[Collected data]
══════════════════════════════

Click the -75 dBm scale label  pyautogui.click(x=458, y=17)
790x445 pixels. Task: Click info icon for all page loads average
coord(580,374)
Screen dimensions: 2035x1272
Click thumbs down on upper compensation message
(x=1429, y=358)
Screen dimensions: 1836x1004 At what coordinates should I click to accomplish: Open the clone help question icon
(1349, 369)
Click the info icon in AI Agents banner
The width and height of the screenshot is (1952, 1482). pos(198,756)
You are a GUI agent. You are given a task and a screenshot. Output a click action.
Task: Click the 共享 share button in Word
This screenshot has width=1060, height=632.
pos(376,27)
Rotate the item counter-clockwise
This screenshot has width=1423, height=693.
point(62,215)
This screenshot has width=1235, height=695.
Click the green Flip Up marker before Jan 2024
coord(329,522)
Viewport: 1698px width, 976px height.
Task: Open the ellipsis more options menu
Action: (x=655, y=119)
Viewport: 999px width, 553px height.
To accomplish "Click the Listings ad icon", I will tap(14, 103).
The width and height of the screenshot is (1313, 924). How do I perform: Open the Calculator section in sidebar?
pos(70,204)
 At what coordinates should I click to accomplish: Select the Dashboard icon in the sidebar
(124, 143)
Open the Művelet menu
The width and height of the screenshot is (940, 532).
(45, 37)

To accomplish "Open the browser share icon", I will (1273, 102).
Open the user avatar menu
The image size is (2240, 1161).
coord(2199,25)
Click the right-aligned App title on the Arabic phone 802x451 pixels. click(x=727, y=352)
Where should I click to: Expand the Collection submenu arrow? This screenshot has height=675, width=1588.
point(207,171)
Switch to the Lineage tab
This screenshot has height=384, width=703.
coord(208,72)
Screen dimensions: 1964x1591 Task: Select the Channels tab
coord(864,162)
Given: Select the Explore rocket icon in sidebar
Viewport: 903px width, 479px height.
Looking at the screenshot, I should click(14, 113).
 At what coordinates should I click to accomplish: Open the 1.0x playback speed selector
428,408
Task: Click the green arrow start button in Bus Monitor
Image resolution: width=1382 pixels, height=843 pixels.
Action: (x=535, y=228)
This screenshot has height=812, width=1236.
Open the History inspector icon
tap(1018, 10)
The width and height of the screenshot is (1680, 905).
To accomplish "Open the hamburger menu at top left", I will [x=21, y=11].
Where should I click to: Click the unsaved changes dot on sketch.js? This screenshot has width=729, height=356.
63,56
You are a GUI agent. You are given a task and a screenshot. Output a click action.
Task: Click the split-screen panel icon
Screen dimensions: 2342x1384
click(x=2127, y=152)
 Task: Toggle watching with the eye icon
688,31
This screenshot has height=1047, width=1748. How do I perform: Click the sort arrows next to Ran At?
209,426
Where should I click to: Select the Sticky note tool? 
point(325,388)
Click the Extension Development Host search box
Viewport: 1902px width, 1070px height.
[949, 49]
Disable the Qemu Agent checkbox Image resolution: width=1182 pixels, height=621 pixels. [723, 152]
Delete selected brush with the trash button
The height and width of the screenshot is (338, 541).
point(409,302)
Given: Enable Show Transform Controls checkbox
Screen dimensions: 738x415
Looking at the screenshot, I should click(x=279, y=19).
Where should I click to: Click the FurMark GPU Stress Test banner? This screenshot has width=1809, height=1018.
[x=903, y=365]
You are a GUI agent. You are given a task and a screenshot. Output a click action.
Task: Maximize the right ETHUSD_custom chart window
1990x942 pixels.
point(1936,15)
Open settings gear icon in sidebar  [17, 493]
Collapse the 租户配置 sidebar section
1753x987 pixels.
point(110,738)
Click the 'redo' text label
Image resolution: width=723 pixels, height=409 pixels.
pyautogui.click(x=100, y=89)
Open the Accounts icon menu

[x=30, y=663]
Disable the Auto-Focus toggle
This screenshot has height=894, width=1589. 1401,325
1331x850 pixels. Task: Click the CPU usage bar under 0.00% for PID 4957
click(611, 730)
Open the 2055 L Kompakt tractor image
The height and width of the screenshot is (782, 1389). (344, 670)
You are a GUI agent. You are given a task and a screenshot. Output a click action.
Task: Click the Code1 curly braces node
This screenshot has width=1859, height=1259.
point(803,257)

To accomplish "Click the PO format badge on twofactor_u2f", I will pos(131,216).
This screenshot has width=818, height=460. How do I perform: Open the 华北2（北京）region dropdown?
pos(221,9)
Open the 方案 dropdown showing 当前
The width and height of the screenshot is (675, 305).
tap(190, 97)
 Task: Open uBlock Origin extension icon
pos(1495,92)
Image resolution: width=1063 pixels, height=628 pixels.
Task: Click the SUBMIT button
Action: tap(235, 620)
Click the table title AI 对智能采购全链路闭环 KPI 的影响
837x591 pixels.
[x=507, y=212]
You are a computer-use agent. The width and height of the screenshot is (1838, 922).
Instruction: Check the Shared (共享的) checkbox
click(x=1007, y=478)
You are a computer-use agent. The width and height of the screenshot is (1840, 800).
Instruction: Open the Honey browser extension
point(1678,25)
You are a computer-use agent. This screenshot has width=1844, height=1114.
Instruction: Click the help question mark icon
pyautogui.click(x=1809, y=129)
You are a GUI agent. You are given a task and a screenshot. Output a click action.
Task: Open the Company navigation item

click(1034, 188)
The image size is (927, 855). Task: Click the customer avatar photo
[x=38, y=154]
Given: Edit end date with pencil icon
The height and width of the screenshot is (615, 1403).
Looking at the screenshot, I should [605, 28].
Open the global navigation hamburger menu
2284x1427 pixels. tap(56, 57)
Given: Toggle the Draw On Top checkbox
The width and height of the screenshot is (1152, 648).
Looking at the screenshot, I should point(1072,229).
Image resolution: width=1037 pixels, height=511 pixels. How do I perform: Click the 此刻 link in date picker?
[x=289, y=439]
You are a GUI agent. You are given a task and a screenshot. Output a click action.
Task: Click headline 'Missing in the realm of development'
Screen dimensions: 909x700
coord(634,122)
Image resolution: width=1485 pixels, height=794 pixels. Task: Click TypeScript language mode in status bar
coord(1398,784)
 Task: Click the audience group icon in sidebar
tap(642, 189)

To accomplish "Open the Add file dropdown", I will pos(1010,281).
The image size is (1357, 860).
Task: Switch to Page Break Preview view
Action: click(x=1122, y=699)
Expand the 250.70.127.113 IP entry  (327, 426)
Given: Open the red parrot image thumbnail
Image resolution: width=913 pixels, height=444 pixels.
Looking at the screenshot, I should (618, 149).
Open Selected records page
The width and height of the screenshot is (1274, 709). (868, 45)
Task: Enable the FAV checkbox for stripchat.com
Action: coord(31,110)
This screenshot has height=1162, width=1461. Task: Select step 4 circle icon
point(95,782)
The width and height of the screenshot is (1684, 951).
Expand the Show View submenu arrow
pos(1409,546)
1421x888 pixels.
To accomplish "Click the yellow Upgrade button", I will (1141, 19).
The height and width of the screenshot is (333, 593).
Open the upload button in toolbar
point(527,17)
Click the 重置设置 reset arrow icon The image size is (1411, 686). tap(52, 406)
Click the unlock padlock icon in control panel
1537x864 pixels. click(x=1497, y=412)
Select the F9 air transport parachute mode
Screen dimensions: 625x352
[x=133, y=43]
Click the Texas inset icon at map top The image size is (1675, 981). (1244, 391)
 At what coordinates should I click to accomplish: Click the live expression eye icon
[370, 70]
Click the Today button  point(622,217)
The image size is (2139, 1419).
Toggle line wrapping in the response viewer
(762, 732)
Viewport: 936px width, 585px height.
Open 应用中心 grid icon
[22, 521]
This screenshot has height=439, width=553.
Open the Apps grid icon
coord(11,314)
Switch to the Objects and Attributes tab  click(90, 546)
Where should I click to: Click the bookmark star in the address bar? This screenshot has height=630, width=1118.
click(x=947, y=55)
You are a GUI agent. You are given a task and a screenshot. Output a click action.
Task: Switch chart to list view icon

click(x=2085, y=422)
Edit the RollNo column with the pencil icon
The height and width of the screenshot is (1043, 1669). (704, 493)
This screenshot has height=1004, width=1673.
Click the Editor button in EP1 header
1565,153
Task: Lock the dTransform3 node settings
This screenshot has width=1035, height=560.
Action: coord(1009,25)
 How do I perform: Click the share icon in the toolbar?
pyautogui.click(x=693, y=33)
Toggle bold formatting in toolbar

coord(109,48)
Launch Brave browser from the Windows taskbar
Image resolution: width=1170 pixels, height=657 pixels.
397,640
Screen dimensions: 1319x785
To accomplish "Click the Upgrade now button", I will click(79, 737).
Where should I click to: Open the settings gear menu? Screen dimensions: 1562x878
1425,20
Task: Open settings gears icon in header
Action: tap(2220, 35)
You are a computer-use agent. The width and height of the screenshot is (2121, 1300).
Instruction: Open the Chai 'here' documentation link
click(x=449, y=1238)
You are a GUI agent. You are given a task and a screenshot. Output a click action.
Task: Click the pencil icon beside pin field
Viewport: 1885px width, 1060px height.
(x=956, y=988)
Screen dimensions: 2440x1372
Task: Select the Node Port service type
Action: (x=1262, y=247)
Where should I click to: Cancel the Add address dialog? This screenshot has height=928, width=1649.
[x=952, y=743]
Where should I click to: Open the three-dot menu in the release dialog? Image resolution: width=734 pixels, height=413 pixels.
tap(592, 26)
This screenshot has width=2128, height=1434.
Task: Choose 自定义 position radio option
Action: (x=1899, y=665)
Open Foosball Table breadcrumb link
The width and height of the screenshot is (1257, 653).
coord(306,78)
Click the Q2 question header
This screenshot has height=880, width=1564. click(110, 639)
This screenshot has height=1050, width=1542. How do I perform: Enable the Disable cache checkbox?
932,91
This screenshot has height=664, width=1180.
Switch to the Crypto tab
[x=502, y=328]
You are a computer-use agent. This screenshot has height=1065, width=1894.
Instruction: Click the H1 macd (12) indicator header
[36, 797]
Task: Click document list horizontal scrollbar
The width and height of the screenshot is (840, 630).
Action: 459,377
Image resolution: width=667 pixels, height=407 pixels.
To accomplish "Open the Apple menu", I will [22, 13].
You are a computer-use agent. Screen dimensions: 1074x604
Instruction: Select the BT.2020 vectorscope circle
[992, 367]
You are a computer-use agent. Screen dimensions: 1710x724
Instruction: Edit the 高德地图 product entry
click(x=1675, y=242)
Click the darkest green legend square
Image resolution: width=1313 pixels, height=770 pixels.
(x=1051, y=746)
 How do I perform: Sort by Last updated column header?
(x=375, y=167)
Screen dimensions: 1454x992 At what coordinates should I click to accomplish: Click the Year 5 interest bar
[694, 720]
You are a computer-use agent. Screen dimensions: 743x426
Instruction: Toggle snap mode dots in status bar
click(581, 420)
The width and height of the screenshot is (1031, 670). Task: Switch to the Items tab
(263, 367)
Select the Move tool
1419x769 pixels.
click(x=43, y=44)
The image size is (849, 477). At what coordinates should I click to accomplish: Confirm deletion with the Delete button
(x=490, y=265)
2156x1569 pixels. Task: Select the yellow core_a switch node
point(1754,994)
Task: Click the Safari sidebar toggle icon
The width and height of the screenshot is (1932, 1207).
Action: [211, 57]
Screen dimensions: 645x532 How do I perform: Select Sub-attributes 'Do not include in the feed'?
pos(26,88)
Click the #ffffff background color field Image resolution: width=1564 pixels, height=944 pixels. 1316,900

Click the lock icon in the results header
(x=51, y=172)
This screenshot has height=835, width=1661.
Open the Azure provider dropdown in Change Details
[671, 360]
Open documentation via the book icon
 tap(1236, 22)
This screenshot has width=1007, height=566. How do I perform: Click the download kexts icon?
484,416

══════════════════════════════

→ What is needed:
Lines with "title" in the records above: copy every one of them.

→ Reply:
Click the right-aligned App title on the Arabic phone 802x451 pixels. click(x=727, y=352)
Click the table title AI 对智能采购全链路闭环 KPI 的影响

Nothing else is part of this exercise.